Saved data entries
━━━━━━━━━━━━━━━━

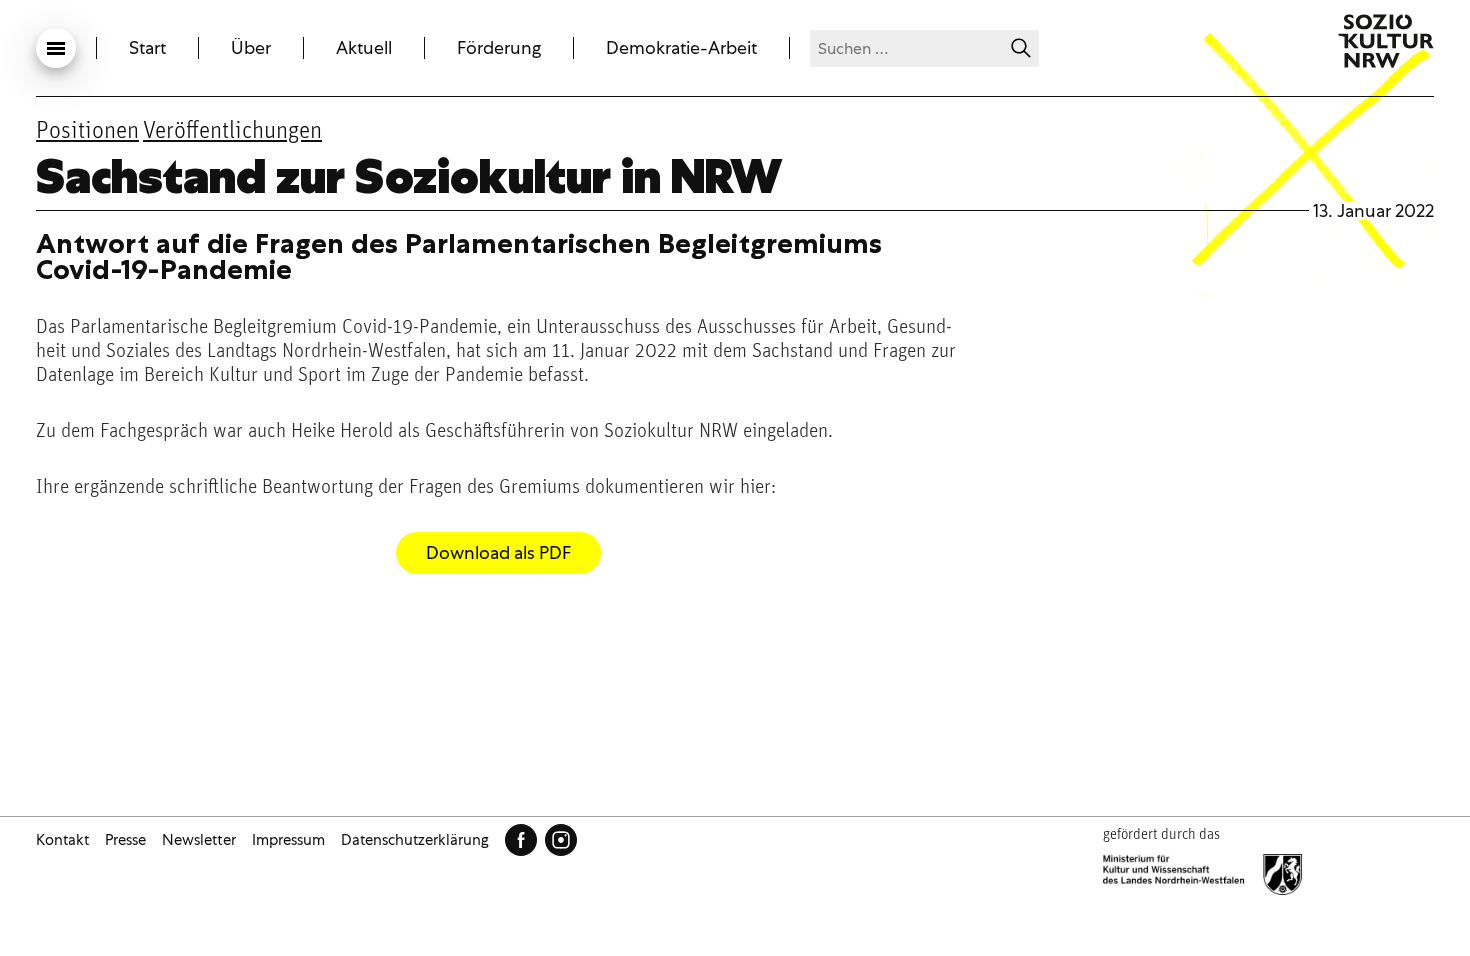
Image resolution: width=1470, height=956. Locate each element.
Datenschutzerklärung (415, 840)
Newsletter (199, 840)
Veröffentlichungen (232, 132)
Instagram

━━━━━━━━━━━━━━━━

What is required: The copy you give must repeat each record character for character, but it must not include the pictures.

Solution to the exercise:
Image resolution: width=1470, height=956. Locate each element.
Datenschutzerklärung (415, 840)
Newsletter (199, 840)
Veröffentlichungen (232, 132)
Instagram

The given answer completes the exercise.